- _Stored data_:
-*-*-

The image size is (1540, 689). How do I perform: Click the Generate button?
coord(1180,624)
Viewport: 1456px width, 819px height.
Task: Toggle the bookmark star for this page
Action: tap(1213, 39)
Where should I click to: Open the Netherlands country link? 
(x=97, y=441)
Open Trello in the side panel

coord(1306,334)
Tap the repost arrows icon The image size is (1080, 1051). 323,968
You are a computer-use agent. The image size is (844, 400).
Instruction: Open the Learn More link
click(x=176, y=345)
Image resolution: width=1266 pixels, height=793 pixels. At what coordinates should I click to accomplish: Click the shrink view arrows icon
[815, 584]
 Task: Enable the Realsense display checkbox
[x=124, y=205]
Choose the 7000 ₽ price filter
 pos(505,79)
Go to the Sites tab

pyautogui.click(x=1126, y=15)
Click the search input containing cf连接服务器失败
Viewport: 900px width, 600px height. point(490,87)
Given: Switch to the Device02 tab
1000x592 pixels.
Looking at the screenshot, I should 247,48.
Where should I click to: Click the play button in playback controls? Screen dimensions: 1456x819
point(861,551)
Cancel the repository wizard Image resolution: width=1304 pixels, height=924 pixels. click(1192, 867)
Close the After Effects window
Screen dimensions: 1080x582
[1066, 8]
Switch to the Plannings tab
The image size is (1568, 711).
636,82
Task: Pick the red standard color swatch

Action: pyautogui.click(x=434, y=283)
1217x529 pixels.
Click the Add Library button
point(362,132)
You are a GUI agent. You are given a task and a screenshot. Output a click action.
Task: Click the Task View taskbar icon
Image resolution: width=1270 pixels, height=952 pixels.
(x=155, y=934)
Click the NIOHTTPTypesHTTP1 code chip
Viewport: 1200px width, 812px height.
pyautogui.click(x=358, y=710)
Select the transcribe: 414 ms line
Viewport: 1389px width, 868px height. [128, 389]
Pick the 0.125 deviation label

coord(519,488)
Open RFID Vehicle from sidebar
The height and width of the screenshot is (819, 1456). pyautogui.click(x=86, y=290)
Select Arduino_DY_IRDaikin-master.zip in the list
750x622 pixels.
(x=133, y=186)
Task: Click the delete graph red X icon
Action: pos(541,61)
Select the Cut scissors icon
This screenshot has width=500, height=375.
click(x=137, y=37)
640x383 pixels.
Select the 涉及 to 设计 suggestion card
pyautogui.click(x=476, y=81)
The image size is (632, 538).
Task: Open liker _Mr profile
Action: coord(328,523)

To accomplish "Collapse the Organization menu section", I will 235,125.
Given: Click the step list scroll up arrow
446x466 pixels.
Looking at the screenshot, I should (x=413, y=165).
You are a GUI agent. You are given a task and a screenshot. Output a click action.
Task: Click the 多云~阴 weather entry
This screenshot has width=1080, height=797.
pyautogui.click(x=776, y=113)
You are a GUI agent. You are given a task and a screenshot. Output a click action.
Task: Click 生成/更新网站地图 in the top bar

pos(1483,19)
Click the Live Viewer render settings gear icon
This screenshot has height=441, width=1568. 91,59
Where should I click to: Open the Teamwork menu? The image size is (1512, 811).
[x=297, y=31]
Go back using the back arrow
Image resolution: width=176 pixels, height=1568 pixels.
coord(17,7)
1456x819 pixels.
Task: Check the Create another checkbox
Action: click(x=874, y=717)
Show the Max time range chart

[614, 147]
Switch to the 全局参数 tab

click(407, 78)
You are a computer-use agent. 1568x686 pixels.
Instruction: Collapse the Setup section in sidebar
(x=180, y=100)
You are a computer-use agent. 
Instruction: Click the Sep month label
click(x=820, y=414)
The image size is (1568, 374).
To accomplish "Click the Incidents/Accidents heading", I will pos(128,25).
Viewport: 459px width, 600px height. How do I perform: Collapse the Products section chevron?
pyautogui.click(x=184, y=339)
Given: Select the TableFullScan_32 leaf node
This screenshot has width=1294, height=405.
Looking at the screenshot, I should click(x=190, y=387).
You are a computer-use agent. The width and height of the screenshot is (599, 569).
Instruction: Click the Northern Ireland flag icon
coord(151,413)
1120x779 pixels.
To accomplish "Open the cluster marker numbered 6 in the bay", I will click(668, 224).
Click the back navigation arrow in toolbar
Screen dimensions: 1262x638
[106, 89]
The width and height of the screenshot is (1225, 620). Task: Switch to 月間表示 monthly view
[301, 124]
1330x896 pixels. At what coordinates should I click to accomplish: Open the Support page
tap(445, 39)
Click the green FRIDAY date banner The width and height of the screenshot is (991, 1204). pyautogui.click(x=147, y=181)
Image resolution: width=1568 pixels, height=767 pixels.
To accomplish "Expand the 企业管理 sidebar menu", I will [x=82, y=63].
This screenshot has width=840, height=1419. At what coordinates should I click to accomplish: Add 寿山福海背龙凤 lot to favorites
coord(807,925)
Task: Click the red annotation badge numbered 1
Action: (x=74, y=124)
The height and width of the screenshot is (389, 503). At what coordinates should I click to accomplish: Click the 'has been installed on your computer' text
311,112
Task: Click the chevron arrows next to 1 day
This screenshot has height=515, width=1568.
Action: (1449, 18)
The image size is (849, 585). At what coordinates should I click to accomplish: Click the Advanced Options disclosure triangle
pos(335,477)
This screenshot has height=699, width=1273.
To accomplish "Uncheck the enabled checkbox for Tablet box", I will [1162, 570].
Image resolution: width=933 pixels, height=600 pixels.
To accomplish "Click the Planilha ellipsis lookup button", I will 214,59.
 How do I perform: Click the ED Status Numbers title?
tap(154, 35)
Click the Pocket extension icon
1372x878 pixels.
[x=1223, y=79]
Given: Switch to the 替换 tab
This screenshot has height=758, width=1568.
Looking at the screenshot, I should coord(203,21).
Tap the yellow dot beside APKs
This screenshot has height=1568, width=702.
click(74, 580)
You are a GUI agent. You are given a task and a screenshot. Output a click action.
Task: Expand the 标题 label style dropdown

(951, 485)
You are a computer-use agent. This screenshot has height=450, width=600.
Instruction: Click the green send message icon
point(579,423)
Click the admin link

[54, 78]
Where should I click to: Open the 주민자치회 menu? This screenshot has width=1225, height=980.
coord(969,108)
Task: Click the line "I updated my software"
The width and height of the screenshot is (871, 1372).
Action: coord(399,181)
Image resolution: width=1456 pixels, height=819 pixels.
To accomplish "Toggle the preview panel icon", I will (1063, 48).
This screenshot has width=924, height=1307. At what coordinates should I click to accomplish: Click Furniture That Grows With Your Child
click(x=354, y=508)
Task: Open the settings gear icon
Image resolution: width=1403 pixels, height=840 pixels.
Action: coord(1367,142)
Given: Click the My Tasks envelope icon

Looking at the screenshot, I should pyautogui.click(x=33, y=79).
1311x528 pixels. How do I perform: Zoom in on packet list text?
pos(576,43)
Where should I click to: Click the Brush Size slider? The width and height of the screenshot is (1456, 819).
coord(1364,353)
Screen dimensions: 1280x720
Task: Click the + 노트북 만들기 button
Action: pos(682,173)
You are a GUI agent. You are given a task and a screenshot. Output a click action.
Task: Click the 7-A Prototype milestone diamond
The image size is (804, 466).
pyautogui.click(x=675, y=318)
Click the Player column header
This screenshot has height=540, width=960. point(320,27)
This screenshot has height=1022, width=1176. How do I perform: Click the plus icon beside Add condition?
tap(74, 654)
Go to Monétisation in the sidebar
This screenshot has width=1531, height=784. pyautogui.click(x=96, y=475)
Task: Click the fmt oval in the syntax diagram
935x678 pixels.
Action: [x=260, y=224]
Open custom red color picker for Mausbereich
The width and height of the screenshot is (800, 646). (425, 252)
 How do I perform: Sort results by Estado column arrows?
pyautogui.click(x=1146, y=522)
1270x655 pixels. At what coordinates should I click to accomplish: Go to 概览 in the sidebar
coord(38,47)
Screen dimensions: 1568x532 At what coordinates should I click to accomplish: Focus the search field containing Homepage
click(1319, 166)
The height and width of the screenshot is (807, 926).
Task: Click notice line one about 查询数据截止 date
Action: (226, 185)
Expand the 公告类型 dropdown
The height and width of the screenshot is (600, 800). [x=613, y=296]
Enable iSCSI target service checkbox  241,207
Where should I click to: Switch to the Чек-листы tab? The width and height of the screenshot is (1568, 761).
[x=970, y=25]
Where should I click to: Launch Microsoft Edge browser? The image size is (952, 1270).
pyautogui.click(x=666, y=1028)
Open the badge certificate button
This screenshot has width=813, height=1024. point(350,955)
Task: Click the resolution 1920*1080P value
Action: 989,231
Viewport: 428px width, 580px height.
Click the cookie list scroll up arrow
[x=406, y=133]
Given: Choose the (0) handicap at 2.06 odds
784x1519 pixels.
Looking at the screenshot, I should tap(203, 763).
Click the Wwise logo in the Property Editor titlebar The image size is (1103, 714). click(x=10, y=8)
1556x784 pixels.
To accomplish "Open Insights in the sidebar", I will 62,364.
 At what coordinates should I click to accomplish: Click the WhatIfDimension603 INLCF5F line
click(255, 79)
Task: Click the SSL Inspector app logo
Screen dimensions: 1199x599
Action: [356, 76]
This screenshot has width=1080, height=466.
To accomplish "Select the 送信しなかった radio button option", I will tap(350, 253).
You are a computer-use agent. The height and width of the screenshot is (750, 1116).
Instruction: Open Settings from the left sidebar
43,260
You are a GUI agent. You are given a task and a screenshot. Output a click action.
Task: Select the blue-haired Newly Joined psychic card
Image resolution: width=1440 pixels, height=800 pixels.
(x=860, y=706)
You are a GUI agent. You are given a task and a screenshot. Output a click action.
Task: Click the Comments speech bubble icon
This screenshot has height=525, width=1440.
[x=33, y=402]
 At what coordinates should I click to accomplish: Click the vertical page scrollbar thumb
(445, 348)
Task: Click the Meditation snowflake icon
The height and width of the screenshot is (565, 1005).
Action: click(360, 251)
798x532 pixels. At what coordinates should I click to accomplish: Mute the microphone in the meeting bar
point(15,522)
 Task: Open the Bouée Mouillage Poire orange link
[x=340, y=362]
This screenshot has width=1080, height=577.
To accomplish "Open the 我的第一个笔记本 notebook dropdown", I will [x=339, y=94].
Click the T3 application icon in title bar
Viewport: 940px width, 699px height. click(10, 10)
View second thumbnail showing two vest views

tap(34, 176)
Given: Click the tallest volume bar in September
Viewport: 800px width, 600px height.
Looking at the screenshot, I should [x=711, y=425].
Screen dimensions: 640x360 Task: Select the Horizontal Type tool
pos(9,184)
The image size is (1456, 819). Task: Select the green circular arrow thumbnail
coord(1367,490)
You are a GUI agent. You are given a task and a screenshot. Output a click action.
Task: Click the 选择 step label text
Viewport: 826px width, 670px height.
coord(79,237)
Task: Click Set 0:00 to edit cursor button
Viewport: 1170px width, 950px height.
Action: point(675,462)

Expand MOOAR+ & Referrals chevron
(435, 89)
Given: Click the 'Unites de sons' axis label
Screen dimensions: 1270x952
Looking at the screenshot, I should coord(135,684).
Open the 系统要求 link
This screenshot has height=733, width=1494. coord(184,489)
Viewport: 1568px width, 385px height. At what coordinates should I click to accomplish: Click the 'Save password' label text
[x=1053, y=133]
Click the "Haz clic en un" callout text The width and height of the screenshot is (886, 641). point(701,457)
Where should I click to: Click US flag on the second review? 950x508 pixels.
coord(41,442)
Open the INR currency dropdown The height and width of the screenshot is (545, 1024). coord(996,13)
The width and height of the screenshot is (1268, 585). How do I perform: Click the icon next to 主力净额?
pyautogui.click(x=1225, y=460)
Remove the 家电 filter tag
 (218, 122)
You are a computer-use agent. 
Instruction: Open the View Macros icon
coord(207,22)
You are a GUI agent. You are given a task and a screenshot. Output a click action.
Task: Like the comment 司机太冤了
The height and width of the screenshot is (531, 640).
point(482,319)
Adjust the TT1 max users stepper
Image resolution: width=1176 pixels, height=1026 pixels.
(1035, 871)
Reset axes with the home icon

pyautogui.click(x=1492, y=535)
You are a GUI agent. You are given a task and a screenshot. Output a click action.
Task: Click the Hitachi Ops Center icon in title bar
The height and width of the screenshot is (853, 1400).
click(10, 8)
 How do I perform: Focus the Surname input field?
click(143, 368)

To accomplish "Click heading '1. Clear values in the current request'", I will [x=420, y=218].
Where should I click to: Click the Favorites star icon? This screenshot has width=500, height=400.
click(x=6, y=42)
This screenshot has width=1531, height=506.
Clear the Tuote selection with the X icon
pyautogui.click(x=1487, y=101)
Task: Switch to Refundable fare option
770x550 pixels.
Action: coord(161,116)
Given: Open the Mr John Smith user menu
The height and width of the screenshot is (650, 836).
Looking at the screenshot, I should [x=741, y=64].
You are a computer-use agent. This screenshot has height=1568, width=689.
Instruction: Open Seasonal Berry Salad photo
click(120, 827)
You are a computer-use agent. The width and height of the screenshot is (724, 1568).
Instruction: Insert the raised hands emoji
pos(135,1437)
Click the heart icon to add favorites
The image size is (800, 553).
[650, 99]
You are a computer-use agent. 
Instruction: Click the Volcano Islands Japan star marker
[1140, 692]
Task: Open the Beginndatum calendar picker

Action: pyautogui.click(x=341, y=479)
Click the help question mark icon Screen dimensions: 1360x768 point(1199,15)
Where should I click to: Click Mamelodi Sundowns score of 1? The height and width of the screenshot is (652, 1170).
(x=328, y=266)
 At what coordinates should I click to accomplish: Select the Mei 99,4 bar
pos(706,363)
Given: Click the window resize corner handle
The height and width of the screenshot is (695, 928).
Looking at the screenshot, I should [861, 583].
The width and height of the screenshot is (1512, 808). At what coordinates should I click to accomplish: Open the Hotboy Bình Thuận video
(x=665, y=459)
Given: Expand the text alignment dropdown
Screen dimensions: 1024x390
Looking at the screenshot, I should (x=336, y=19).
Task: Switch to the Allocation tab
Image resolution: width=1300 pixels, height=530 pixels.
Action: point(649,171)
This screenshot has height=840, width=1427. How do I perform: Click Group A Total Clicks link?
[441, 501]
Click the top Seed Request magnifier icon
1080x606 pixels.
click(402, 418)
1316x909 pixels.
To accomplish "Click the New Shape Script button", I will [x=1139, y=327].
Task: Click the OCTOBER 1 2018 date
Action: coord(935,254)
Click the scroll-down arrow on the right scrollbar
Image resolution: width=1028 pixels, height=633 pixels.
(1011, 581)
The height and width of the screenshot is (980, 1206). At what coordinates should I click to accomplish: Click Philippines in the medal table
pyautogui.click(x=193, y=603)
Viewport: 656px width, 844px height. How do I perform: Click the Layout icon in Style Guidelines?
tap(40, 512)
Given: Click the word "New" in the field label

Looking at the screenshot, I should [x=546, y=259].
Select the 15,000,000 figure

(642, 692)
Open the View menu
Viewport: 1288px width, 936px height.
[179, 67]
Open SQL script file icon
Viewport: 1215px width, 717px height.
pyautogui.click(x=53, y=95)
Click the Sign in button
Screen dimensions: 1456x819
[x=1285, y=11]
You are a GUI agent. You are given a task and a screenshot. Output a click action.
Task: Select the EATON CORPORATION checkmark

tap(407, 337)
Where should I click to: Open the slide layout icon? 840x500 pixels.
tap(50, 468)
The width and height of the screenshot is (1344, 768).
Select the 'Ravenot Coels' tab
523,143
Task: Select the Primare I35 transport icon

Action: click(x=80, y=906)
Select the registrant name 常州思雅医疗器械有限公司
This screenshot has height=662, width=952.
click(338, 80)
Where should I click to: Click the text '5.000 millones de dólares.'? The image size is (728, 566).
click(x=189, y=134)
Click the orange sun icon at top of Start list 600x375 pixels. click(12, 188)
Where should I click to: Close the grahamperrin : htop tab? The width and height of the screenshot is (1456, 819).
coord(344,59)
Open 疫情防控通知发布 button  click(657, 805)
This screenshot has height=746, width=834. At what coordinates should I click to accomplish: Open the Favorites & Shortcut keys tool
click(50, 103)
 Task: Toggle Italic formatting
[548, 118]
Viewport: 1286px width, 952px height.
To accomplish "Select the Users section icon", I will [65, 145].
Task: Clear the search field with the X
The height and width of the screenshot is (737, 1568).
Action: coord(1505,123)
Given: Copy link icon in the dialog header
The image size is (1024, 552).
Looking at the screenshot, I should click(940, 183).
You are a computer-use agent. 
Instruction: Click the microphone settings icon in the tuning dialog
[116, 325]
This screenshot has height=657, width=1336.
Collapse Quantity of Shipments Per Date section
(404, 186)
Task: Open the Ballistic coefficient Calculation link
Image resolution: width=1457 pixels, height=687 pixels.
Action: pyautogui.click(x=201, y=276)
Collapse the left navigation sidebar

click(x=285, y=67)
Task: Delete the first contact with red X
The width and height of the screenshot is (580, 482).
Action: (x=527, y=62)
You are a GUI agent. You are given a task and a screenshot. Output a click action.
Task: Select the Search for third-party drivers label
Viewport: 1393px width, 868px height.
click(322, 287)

-*-*-

- _PROBLEM REQUIREMENTS_: Please revise the rows starting at the first one and ending at the line containing "The height and width of the screenshot is (819, 1456).", replacing "Image resolution" with "Screen resolution" and leaving everything else the same.

- _ANSWER TO THIS TASK_:
The image size is (1540, 689). How do I perform: Click the Generate button?
coord(1180,624)
Viewport: 1456px width, 819px height.
Task: Toggle the bookmark star for this page
Action: tap(1213, 39)
Where should I click to: Open the Netherlands country link? 
(x=97, y=441)
Open Trello in the side panel

coord(1306,334)
Tap the repost arrows icon The image size is (1080, 1051). 323,968
You are a computer-use agent. The image size is (844, 400).
Instruction: Open the Learn More link
click(x=176, y=345)
Screen resolution: width=1266 pixels, height=793 pixels. At what coordinates should I click to accomplish: Click the shrink view arrows icon
[815, 584]
 Task: Enable the Realsense display checkbox
[x=124, y=205]
Choose the 7000 ₽ price filter
 pos(505,79)
Go to the Sites tab

pyautogui.click(x=1126, y=15)
Click the search input containing cf连接服务器失败
Viewport: 900px width, 600px height. point(490,87)
Given: Switch to the Device02 tab
1000x592 pixels.
Looking at the screenshot, I should 247,48.
Where should I click to: Click the play button in playback controls? Screen dimensions: 1456x819
point(861,551)
Cancel the repository wizard Screen resolution: width=1304 pixels, height=924 pixels. click(1192, 867)
Close the After Effects window
Screen dimensions: 1080x582
[1066, 8]
Switch to the Plannings tab
The image size is (1568, 711).
636,82
Task: Pick the red standard color swatch

Action: pyautogui.click(x=434, y=283)
1217x529 pixels.
Click the Add Library button
point(362,132)
You are a GUI agent. You are given a task and a screenshot. Output a click action.
Task: Click the Task View taskbar icon
Screen resolution: width=1270 pixels, height=952 pixels.
(x=155, y=934)
Click the NIOHTTPTypesHTTP1 code chip
Viewport: 1200px width, 812px height.
pyautogui.click(x=358, y=710)
Select the transcribe: 414 ms line
Viewport: 1389px width, 868px height. [128, 389]
Pick the 0.125 deviation label

coord(519,488)
Open RFID Vehicle from sidebar
The height and width of the screenshot is (819, 1456). pyautogui.click(x=86, y=290)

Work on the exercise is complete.